『ハフタル将軍は毒を盛られたのか・あるいはデマか』

2018年4月16日

 

 リビア東部のナンバー・ワンと目されている、ハフタル将軍の健康が危険な状態にある、という情報が飛んだ。その後、リビア東部軍本部はこの情報を否定し、ハフタル将軍は軍本部を訪問し、幹部と会っているとも伝えている。

 真相はどうなのかということが、いま噂されているが、どうも彼が急病で倒れたことは事実であり、彼はヨルダンの病院にかつぎこまれた後、治療が出来ないということで、あったのであろう。フランスの病院に移送され、治療を受けているようだ。

 さすがにこの段階になると、リビア東部の軍がどう言おうとも、ハフタル将軍の病気は事実という認識が、大勢を占めている。

 さてそこで、ハフタル将軍がかかっているのは、脳卒中のようなものらしいのだが、それが極度の緊張状態に、長い間置かれていることから発生したのか、あるいは外部からの何かによって、起こったのかということだ。

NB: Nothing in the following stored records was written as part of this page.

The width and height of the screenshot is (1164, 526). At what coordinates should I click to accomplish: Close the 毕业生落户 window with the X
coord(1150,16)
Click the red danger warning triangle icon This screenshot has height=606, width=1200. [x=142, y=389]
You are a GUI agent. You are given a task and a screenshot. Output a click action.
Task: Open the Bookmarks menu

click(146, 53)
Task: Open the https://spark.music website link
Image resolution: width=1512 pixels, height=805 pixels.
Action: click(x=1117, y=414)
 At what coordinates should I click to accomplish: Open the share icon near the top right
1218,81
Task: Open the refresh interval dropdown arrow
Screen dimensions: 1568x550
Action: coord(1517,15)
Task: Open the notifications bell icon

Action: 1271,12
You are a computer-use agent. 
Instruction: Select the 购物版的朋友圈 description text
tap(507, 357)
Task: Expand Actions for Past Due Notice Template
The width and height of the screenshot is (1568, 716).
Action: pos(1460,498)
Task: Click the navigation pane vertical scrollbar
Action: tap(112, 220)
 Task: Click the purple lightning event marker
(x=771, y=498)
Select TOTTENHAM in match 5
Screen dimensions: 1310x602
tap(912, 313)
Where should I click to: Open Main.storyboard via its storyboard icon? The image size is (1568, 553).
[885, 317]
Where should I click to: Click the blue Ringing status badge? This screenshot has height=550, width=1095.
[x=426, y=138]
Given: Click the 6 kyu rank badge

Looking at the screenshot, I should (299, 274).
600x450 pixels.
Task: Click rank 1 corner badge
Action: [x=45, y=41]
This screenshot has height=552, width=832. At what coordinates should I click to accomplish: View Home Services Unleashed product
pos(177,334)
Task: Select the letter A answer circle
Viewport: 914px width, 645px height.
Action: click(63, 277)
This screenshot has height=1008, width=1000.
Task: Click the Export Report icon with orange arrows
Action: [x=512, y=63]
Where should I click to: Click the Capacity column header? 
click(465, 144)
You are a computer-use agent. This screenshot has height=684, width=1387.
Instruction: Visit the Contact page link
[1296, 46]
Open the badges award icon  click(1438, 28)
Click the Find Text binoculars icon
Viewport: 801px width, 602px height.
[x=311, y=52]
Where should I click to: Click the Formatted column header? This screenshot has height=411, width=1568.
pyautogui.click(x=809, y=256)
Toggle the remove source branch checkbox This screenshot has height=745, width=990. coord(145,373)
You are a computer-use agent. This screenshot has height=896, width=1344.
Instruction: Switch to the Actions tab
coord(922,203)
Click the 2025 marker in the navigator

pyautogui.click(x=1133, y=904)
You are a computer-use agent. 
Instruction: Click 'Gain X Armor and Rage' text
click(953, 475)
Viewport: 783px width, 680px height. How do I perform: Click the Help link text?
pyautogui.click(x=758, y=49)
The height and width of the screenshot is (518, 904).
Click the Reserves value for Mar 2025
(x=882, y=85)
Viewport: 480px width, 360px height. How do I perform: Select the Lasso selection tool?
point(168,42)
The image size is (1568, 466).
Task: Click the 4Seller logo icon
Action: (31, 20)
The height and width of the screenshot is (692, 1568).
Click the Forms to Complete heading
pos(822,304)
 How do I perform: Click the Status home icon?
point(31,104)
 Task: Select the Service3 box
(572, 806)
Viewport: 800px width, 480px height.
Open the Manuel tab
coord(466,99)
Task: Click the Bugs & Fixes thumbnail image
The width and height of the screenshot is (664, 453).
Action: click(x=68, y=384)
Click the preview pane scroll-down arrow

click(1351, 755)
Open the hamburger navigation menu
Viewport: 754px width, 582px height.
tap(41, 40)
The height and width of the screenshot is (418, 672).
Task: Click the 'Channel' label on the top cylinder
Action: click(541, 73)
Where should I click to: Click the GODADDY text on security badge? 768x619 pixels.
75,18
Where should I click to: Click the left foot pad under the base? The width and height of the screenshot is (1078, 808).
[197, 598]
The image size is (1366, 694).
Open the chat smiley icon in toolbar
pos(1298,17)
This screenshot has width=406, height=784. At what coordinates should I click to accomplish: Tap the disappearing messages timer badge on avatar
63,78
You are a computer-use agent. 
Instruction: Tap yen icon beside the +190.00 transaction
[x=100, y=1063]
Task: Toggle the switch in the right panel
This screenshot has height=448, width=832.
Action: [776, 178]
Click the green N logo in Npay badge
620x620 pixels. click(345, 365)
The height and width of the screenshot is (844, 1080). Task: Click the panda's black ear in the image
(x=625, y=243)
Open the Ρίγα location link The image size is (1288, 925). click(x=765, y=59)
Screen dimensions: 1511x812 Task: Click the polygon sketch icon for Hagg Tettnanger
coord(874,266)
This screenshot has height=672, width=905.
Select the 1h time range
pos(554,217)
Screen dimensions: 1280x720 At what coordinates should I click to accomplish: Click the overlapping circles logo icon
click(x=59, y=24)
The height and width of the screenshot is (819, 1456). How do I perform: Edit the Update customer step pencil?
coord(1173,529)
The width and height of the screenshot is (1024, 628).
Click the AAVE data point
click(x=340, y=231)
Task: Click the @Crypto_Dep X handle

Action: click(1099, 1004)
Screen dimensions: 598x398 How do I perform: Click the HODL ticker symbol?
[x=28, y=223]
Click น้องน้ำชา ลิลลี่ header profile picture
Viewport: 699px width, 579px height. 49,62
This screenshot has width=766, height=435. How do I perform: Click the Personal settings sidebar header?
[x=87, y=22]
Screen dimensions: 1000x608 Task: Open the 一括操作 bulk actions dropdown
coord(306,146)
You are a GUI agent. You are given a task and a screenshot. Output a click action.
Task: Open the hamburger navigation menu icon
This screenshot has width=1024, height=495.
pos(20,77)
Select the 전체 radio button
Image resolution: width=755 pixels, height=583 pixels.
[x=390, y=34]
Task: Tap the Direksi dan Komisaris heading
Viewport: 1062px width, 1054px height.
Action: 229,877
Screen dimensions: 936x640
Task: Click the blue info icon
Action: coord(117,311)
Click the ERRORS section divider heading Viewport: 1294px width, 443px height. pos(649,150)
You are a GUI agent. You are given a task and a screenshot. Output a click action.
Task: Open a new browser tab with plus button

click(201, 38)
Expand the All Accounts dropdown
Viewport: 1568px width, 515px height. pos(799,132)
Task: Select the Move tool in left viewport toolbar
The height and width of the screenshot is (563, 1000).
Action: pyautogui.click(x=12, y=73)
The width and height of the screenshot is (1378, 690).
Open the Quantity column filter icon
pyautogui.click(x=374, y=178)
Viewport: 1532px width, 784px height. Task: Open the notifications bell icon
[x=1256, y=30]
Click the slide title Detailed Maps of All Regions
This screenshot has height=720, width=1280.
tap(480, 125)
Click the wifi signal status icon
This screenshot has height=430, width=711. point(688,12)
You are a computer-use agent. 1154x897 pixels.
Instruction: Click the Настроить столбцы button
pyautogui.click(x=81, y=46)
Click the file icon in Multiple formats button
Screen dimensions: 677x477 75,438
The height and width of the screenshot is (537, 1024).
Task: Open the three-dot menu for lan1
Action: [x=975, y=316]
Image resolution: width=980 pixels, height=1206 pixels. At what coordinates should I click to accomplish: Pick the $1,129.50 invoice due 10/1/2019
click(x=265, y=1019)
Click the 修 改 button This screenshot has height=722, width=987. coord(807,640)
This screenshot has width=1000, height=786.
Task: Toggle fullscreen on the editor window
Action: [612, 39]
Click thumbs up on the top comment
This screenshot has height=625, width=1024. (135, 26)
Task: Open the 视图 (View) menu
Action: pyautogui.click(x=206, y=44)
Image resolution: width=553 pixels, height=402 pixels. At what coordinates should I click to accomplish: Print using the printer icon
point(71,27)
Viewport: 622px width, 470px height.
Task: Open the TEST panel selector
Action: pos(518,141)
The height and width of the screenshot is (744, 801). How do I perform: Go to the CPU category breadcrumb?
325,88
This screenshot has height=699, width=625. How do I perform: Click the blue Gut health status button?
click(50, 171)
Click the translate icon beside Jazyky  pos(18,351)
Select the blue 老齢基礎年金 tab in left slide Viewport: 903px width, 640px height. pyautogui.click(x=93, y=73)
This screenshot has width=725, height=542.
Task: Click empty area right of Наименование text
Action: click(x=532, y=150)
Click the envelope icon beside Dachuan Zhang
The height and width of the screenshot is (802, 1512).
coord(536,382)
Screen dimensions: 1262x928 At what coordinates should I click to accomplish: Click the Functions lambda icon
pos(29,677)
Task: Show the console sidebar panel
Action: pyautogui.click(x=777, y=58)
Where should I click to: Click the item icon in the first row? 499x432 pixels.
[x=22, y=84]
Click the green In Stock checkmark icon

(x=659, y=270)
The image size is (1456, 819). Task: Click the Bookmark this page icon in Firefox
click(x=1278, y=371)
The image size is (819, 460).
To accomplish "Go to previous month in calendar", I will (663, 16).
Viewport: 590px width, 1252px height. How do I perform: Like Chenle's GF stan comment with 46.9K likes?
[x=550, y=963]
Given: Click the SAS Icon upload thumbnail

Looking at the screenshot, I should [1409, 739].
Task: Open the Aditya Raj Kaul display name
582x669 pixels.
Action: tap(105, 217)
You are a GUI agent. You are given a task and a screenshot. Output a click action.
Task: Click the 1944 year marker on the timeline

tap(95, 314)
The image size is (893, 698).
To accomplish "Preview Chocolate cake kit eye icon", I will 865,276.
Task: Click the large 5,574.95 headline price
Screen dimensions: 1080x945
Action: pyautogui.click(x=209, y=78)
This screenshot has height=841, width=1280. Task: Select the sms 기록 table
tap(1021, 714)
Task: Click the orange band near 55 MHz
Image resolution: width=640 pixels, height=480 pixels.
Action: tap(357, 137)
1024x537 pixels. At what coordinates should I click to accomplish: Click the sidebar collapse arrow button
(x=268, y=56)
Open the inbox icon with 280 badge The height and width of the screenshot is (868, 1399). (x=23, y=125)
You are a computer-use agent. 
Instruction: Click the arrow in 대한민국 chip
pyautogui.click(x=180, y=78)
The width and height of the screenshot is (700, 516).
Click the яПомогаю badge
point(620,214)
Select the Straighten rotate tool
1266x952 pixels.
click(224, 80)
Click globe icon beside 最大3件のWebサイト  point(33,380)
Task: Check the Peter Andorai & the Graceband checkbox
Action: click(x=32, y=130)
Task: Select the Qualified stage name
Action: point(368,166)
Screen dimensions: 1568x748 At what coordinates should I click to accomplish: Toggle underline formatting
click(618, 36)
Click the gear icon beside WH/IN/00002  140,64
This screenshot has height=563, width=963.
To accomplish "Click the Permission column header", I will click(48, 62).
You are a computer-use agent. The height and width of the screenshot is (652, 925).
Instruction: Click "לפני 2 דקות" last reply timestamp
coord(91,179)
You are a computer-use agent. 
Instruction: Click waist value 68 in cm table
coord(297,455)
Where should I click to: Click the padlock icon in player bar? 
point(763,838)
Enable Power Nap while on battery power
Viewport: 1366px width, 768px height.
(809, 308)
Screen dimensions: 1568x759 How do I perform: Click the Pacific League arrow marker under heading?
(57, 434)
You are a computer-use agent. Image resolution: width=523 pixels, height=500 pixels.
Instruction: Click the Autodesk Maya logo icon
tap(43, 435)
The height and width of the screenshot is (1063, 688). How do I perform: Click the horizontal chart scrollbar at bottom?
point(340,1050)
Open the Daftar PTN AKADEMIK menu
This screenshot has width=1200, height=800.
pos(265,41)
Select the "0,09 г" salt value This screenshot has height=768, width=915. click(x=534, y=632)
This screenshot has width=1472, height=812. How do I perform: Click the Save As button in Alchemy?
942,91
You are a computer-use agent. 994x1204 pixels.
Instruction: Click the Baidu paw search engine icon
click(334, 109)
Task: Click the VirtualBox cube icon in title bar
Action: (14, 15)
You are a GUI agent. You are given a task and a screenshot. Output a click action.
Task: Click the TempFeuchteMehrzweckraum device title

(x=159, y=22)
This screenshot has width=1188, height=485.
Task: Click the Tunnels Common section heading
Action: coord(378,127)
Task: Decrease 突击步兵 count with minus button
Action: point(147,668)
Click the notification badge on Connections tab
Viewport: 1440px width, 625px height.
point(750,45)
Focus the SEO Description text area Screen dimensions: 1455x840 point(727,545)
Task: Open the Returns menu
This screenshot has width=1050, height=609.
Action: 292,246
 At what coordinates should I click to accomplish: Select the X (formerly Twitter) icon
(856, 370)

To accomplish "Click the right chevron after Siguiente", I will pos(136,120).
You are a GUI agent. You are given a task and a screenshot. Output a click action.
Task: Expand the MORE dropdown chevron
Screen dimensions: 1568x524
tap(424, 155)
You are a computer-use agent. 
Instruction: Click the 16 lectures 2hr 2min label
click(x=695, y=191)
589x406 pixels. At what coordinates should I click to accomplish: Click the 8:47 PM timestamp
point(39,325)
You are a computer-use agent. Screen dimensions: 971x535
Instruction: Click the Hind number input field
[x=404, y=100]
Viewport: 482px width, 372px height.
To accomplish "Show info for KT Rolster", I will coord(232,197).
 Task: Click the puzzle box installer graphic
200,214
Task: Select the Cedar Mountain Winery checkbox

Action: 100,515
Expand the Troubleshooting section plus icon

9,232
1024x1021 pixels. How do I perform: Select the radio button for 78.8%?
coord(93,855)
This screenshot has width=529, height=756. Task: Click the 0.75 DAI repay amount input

 いまのリビアでは、西リビア政府のセラジ首相が、国家を管理できない状況にあり、子飼いの(ミリシアが勝手に振る舞い、暴力の限りを尽くしていることが、情報として流れた。これは明らかにセラジ首相の、名誉を傷つけるものであろう。

 そして、この情報が流れたすぐ後に、ハフタル将軍の急病情報が流れた。つまり、リビアの東西のトップが同じ時期に、危険な状況に置かれたということだ。それは外部からの働きかけによって、起こったものではないかと思えた。

 リビアの混乱はこの辺で終止符を打ち、そろそろ利益を得ようという、欧米の思惑が働いているのではないのか、という疑念が沸く。現段階では何の証拠もないのだが、そう思えてならない。 あるいは、この二つの出来事は、リビアの混乱状態を終わらせ、新しいヒーローの誕生の舞台を作る、下工作かもしれない。そうであれば幸いだ。

 

 中東史の中では、毒殺はポピュラーであり、裏切りもしかりだ。そして、それらはほとんどが外部から働きかけによって、起こってきている。疑っても見たくなろう。